**What to produce**
Write out the passage of the article on The George Inn starting at "2016-10-09-12-28-06" and ending at "of being hectic.", replacing "Friday evenings" with "Thursday evenings".

**Page**

▽

Leisure

Bringing pub history to life at The George – “Shakespeare’s Local” on Borough High Street

2016-10-09-12-28-06

The George Inn on Borough High Street is a busy place on Friday evenings as office workers, holding a pint or two in their hands, fill the rooms inside and outdoor courtyard. But this is nothing new – this pub has a history of being hectic.

Writing in Shakespeare’s Local, a highly readable account of the life and times of the venue – the last of London’s great galleried coaching inns – author Pete Brown says that to understand what it was like in its prime in the 18th and early 19th centuries, you need to “imagine a busy modern-day coach station, such as that at London Victoria”:

“……a bustling hive of vehicles coming and going, packed with bored, open-mouthed passengers staring through the windows as they barrel in and out of the entrance. Inside, the station is a mess of luggage being loaded and unloaded, the atmosphere a cocktail of anxiety, excitement and uncertainty, regret, and longing, overlaid with the stress of getting on or off the right coach at the right time.

“And imagine that this busy coach station is also, at the same time, a large luxury hotel, an office block full of businesses where people work daily, a warehouse complex, a branch of Starbucks, a few shops and private houses, and one of the biggest pubs you’ve ever seen.”

Back then the George was more than four times its current size, with the galleried buildings enclosing three sides (today it is just one) of the cobbled outside courtyard where punters today sit at trestle tables to enjoy drinks and food in what seems like all weathers.

And while the George may not today be the sort of place you can go to catch a stagecoach to Kent or stay overnight in a guest room, it is certainly still an impressive pub and worthy of a visit. There are number different rooms to choose from, with nooks and crannies where you can pull up a stool and crowd round a small table with friends, as well as spots where you can eat a slap up meal.

Slipping off busy Borough High Street and passing through a large black wrought iron arch embedded with the George’s name in a gap between shops, I usually make straight for the Parliament bar, a fairly dingy room with a low ceiling and wooden beams. Some of the wooden benches with curved armed rests are said to date back to the 17th century, a time when the current structure was re-built following the Great Fire of Southwark which wiped out numerous buildings in the area. Brown describes the room as “the people’s bar, the old taproom where coachmen and wagoner’s drank from foaming tankards and smoked clay pipes”:

“…even today it’s still easy to visualise drinkers with whisky, beeches and big hats. Market gardeners up for the Borough Market chatted here watchmen from neighbouring business premises when they retired for the night. Dark and gloomy, every surface patched and painted and built over and repaired and uneven, it feels older than any other part of the inn, even though it isn’t.”

△

**Dataset**
▽

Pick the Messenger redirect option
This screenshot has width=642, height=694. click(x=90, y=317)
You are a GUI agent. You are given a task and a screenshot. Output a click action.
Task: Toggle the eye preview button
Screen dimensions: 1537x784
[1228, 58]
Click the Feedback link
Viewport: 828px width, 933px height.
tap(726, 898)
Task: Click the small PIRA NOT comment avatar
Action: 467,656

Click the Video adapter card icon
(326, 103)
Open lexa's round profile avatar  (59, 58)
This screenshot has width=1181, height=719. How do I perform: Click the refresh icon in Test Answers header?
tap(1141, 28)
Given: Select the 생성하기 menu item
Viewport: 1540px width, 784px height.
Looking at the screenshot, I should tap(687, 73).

△

**Response for this exercise**
2016-10-09-12-28-06

The George Inn on Borough High Street is a busy place on Thursday evenings as office workers, holding a pint or two in their hands, fill the rooms inside and outdoor courtyard. But this is nothing new – this pub has a history of being hectic.